5.介護保険法改悪、介護予防の市町村総合事業化は見切り発車で問題山積、国の責任で必要な介護を
 4月には、介護保険法の改定が実施され、①要支援者の介護予防訪問介護、介護予防通所介護の市町村総合事業化、②特養入所の要介護3以上への限定が行われる。介護予防の市町村総合事業化は、昨年9月に行われた埼玉県社会保障推進協議会の調査に、「対応準備ができない」と回答した市町村がほとんどであり、受け入れ準備が整わないままの見切り発車である。さらに第2弾として、8月に65歳以上の上位所得者に対して窓口負担2割への引き上げが行われる。

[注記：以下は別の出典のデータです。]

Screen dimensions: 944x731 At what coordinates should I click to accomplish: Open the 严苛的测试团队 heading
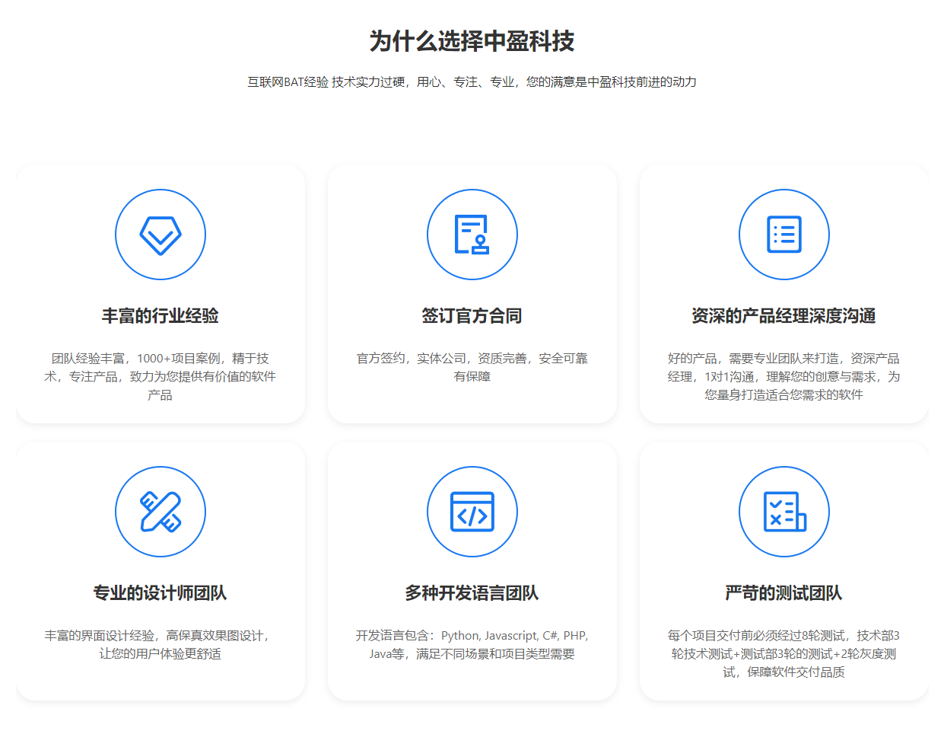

 国は、医療から介護へ給付を移すだけでなく、公的な介護そのものを縮小させて、自己責任を強化するとともに、介護保険を営利企業の儲けの対象にしようとしている。しかし、営利優先の企業は、経営悪化を理由に撤退する可能性もあり、介護難民が増える恐れがある。公費負担を拡大し、介護サービスの充実を行い、必要な介護を国が責任を持って給付することが必要である。